◆ Your assignment ◆
Copy all lines containing the string "Editar" from the records below.

(Stored items)
--- START ---
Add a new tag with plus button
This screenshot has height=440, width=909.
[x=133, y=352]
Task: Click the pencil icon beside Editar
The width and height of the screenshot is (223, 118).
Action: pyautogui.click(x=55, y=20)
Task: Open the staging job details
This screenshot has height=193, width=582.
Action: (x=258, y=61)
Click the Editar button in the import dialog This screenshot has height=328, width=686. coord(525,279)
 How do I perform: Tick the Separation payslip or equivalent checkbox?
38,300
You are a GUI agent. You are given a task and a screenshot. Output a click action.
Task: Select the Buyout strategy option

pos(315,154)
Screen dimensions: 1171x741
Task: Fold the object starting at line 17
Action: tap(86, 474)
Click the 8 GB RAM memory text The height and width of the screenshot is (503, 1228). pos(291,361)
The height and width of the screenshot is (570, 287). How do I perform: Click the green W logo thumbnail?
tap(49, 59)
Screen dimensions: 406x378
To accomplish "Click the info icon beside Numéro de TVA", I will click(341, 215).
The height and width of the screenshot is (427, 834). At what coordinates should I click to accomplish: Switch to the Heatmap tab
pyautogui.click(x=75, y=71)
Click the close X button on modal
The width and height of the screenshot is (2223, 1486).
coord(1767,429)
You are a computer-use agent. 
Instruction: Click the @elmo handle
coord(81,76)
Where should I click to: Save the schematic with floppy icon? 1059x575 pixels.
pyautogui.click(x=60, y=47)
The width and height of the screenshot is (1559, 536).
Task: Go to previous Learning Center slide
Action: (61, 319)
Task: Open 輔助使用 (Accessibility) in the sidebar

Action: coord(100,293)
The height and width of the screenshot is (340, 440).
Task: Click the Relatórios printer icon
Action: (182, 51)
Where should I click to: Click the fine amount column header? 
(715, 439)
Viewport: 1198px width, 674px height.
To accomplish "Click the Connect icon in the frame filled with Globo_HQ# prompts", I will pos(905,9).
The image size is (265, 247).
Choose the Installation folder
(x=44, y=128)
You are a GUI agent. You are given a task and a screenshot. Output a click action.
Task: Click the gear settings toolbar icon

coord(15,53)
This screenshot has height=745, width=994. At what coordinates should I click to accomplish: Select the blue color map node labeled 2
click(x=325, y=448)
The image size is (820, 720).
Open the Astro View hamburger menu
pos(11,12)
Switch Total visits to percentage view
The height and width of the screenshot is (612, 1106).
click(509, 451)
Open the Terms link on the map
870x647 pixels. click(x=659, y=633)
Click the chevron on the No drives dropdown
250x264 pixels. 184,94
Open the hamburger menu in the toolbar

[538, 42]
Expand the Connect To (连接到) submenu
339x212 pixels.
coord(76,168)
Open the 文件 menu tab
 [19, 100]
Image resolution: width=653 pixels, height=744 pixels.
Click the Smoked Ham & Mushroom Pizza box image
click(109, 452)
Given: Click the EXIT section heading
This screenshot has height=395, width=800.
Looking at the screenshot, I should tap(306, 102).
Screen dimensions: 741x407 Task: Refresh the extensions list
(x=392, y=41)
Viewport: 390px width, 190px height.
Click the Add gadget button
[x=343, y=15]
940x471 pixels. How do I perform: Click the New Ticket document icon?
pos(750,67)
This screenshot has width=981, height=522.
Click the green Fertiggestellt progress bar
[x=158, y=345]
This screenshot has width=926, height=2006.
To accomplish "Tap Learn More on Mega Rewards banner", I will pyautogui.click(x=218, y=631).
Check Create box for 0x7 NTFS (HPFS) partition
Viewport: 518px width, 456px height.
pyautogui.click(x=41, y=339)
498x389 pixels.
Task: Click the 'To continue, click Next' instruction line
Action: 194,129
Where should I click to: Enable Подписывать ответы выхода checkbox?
--- END ---
◆ Exercise answer ◆
Task: Click the pencil icon beside Editar
Click the Editar button in the import dialog This screenshot has height=328, width=686. coord(525,279)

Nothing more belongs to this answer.